Please give the data below again in full, exactly as it stands.

■ DATA PROVIDED
+-------+
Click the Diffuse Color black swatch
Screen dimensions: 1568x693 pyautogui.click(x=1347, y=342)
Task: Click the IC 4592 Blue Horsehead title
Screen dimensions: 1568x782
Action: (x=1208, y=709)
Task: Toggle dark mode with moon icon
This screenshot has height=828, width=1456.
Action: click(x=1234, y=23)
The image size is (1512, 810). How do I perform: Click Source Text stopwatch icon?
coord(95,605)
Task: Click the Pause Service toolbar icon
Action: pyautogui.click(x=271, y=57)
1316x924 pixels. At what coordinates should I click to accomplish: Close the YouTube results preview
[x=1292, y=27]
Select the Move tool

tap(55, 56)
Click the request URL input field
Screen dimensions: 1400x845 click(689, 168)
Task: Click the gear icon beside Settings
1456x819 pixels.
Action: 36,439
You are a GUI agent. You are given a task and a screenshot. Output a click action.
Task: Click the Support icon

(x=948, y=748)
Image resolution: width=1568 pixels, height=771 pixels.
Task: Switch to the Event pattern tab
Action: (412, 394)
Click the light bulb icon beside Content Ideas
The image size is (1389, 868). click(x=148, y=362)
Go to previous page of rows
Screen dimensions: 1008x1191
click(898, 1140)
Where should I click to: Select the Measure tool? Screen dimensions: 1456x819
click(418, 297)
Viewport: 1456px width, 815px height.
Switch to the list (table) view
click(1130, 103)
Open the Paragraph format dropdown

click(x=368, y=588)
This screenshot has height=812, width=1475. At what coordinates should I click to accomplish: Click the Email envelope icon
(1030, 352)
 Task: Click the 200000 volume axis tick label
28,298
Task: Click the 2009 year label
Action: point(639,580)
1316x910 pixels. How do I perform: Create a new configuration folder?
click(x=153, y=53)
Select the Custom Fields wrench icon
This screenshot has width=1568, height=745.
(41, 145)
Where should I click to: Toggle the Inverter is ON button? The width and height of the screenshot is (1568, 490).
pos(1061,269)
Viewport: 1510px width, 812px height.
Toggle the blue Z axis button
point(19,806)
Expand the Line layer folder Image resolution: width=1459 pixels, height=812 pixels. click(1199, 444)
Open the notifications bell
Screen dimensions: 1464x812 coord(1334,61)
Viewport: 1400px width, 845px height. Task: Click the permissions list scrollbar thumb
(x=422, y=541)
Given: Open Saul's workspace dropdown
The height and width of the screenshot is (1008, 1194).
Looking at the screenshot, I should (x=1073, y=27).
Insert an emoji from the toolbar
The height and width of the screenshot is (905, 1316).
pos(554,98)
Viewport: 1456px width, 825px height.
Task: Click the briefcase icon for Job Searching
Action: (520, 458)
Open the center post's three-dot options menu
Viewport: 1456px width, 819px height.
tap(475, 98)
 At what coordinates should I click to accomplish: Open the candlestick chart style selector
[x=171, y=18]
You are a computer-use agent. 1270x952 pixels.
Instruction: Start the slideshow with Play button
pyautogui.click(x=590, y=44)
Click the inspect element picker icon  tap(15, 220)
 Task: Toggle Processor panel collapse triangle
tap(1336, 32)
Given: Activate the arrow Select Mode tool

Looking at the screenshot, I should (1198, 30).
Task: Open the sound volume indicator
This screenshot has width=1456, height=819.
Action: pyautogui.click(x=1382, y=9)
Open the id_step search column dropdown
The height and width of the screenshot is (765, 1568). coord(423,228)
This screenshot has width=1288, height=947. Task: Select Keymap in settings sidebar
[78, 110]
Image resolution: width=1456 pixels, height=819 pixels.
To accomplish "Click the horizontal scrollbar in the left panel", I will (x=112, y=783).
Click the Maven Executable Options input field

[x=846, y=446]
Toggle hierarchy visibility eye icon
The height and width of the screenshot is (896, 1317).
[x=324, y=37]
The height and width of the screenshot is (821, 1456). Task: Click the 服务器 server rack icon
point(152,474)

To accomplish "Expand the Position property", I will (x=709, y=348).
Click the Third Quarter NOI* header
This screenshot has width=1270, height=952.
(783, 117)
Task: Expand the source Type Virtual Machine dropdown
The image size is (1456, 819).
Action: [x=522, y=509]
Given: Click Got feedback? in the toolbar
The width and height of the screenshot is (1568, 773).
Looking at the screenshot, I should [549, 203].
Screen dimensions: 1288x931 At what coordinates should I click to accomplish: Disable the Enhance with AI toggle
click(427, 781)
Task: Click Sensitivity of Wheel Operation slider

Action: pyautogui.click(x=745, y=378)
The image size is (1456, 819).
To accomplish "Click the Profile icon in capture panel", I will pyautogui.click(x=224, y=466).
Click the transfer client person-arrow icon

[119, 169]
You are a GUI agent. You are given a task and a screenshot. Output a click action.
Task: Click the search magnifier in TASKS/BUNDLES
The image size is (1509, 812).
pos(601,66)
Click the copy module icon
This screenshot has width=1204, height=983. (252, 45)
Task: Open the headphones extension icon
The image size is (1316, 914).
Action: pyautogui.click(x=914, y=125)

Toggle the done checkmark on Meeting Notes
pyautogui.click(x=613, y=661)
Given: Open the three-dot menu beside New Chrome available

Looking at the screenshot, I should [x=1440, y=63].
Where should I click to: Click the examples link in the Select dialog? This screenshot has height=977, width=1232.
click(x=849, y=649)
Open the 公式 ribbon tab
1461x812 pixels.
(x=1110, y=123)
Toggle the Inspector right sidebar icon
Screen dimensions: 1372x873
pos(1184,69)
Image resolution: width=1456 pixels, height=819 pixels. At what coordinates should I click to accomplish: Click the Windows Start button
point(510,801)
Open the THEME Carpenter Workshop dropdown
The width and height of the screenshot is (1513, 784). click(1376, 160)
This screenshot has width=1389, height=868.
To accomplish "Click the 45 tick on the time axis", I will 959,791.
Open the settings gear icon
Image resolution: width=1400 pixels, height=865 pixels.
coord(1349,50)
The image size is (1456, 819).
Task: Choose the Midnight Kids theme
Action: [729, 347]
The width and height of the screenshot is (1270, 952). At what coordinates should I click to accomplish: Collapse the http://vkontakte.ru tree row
+-------+
■ ANSWER FOR THIS EXERCISE
Click the Diffuse Color black swatch
Screen dimensions: 1568x693 pyautogui.click(x=1347, y=342)
Task: Click the IC 4592 Blue Horsehead title
Screen dimensions: 1568x782
Action: (x=1208, y=709)
Task: Toggle dark mode with moon icon
This screenshot has height=828, width=1456.
Action: click(x=1234, y=23)
The image size is (1512, 810). How do I perform: Click Source Text stopwatch icon?
coord(95,605)
Task: Click the Pause Service toolbar icon
Action: pyautogui.click(x=271, y=57)
1316x924 pixels. At what coordinates should I click to accomplish: Close the YouTube results preview
[x=1292, y=27]
Select the Move tool

tap(55, 56)
Click the request URL input field
Screen dimensions: 1400x845 click(689, 168)
Task: Click the gear icon beside Settings
1456x819 pixels.
Action: 36,439
You are a GUI agent. You are given a task and a screenshot. Output a click action.
Task: Click the Support icon

(x=948, y=748)
Image resolution: width=1568 pixels, height=771 pixels.
Task: Switch to the Event pattern tab
Action: (412, 394)
Click the light bulb icon beside Content Ideas
The image size is (1389, 868). click(x=148, y=362)
Go to previous page of rows
Screen dimensions: 1008x1191
click(898, 1140)
Where should I click to: Select the Measure tool? Screen dimensions: 1456x819
click(418, 297)
Viewport: 1456px width, 815px height.
Switch to the list (table) view
click(1130, 103)
Open the Paragraph format dropdown

click(x=368, y=588)
This screenshot has height=812, width=1475. At what coordinates should I click to accomplish: Click the Email envelope icon
(1030, 352)
 Task: Click the 200000 volume axis tick label
28,298
Task: Click the 2009 year label
Action: point(639,580)
1316x910 pixels. How do I perform: Create a new configuration folder?
click(x=153, y=53)
Select the Custom Fields wrench icon
This screenshot has width=1568, height=745.
(41, 145)
Where should I click to: Toggle the Inverter is ON button? The width and height of the screenshot is (1568, 490).
pos(1061,269)
Viewport: 1510px width, 812px height.
Toggle the blue Z axis button
point(19,806)
Expand the Line layer folder Image resolution: width=1459 pixels, height=812 pixels. click(1199, 444)
Open the notifications bell
Screen dimensions: 1464x812 coord(1334,61)
Viewport: 1400px width, 845px height. Task: Click the permissions list scrollbar thumb
(x=422, y=541)
Given: Open Saul's workspace dropdown
The height and width of the screenshot is (1008, 1194).
Looking at the screenshot, I should (x=1073, y=27).
Insert an emoji from the toolbar
The height and width of the screenshot is (905, 1316).
pos(554,98)
Viewport: 1456px width, 825px height.
Task: Click the briefcase icon for Job Searching
Action: (520, 458)
Open the center post's three-dot options menu
Viewport: 1456px width, 819px height.
tap(475, 98)
 At what coordinates should I click to accomplish: Open the candlestick chart style selector
[x=171, y=18]
You are a computer-use agent. 1270x952 pixels.
Instruction: Start the slideshow with Play button
pyautogui.click(x=590, y=44)
Click the inspect element picker icon  tap(15, 220)
 Task: Toggle Processor panel collapse triangle
tap(1336, 32)
Given: Activate the arrow Select Mode tool

Looking at the screenshot, I should (1198, 30).
Task: Open the sound volume indicator
This screenshot has width=1456, height=819.
Action: pyautogui.click(x=1382, y=9)
Open the id_step search column dropdown
The height and width of the screenshot is (765, 1568). coord(423,228)
This screenshot has width=1288, height=947. Task: Select Keymap in settings sidebar
[78, 110]
Image resolution: width=1456 pixels, height=819 pixels.
To accomplish "Click the horizontal scrollbar in the left panel", I will (x=112, y=783).
Click the Maven Executable Options input field

[x=846, y=446]
Toggle hierarchy visibility eye icon
The height and width of the screenshot is (896, 1317).
[x=324, y=37]
The height and width of the screenshot is (821, 1456). Task: Click the 服务器 server rack icon
point(152,474)

To accomplish "Expand the Position property", I will (x=709, y=348).
Click the Third Quarter NOI* header
This screenshot has width=1270, height=952.
(783, 117)
Task: Expand the source Type Virtual Machine dropdown
The image size is (1456, 819).
Action: [x=522, y=509]
Given: Click Got feedback? in the toolbar
The width and height of the screenshot is (1568, 773).
Looking at the screenshot, I should [549, 203].
Screen dimensions: 1288x931 At what coordinates should I click to accomplish: Disable the Enhance with AI toggle
click(427, 781)
Task: Click Sensitivity of Wheel Operation slider

Action: pyautogui.click(x=745, y=378)
The image size is (1456, 819).
To accomplish "Click the Profile icon in capture panel", I will pyautogui.click(x=224, y=466).
Click the transfer client person-arrow icon

[119, 169]
You are a GUI agent. You are given a task and a screenshot. Output a click action.
Task: Click the search magnifier in TASKS/BUNDLES
The image size is (1509, 812).
pos(601,66)
Click the copy module icon
This screenshot has width=1204, height=983. (252, 45)
Task: Open the headphones extension icon
The image size is (1316, 914).
Action: pyautogui.click(x=914, y=125)

Toggle the done checkmark on Meeting Notes
pyautogui.click(x=613, y=661)
Given: Open the three-dot menu beside New Chrome available

Looking at the screenshot, I should [x=1440, y=63].
Where should I click to: Click the examples link in the Select dialog? This screenshot has height=977, width=1232.
click(x=849, y=649)
Open the 公式 ribbon tab
1461x812 pixels.
(x=1110, y=123)
Toggle the Inspector right sidebar icon
Screen dimensions: 1372x873
pos(1184,69)
Image resolution: width=1456 pixels, height=819 pixels. At what coordinates should I click to accomplish: Click the Windows Start button
point(510,801)
Open the THEME Carpenter Workshop dropdown
The width and height of the screenshot is (1513, 784). click(1376, 160)
This screenshot has width=1389, height=868.
To accomplish "Click the 45 tick on the time axis", I will 959,791.
Open the settings gear icon
Image resolution: width=1400 pixels, height=865 pixels.
coord(1349,50)
The image size is (1456, 819).
Task: Choose the Midnight Kids theme
Action: [729, 347]
The width and height of the screenshot is (1270, 952). At what coordinates should I click to accomplish: Collapse the http://vkontakte.ru tree row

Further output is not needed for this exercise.